The NIFTY50 index spent the week consolidating near the 26,000 zone, once again failing to sustain moves toward the upper end of the range. The index faced selling pressure near 26,250, reinforcing this area as a strong resistance, while declines continued to find support around the 25,700–25,750 zone, which coincides with the rising 50-day EMA.
Price action remained choppy, highlighting indecision and lack of follow-through from both buyers and sellers. Despite the short-term consolidation, the broader structure remains positive as NIFTY continues to trade above its key moving averages. A sustained breakout above 26,250 is needed to revive momentum, while a breakdown below 25,700 could invite short-term pressure.

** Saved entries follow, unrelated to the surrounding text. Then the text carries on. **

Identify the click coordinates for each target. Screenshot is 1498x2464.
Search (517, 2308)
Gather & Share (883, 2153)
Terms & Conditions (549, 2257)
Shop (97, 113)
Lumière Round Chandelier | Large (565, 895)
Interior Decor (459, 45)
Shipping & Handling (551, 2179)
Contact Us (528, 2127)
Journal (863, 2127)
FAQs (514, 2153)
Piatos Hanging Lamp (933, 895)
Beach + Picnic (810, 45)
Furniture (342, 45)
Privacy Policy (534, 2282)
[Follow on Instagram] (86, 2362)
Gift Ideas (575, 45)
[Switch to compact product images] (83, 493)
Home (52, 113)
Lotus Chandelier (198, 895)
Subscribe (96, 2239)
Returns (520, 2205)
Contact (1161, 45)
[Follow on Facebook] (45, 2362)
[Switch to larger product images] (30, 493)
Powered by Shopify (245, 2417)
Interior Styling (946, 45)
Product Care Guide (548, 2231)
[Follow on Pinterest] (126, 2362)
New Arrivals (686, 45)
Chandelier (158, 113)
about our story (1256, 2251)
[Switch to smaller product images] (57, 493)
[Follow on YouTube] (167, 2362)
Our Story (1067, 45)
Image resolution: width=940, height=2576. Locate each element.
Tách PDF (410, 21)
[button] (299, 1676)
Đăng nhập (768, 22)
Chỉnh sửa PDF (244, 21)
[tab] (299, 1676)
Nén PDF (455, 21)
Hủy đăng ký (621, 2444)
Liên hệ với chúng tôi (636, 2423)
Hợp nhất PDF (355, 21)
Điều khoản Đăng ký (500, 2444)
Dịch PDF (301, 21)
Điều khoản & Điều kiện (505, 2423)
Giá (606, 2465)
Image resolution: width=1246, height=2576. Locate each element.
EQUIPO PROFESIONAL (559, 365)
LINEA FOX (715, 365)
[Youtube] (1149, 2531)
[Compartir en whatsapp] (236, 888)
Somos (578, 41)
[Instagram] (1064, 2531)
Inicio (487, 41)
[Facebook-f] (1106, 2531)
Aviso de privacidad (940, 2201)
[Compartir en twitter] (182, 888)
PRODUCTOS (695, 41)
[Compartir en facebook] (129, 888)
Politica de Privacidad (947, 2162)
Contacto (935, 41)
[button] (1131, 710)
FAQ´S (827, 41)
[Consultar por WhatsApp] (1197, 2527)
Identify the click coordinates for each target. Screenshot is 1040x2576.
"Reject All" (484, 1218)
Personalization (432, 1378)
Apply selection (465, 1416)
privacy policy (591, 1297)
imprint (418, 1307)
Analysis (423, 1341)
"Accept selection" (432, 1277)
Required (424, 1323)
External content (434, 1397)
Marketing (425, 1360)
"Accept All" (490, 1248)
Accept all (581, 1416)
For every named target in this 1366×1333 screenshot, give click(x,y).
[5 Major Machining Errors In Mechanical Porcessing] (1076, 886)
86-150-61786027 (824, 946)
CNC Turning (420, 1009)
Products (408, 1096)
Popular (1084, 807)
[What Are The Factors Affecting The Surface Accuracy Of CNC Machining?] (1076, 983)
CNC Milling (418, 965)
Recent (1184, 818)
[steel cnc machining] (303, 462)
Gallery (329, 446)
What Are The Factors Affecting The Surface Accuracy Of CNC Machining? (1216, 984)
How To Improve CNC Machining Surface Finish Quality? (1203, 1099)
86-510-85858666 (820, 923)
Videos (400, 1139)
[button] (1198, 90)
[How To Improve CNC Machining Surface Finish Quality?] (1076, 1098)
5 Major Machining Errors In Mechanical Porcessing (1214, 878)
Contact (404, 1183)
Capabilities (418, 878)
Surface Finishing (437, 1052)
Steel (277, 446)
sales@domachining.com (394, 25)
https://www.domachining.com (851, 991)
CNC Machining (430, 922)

In the United States, the latest meeting minutes from the Federal Reserve will be a key global indicator, as investors seek clarity on the timing and pace of potential rate cuts in 2026. Alongside this, weekly jobless claims will provide an up-to-date picture of the U.S. labour market. Any signs of weakness could strengthen expectations of a softer growth outlook and increase the likelihood of earlier or more substantial policy easing.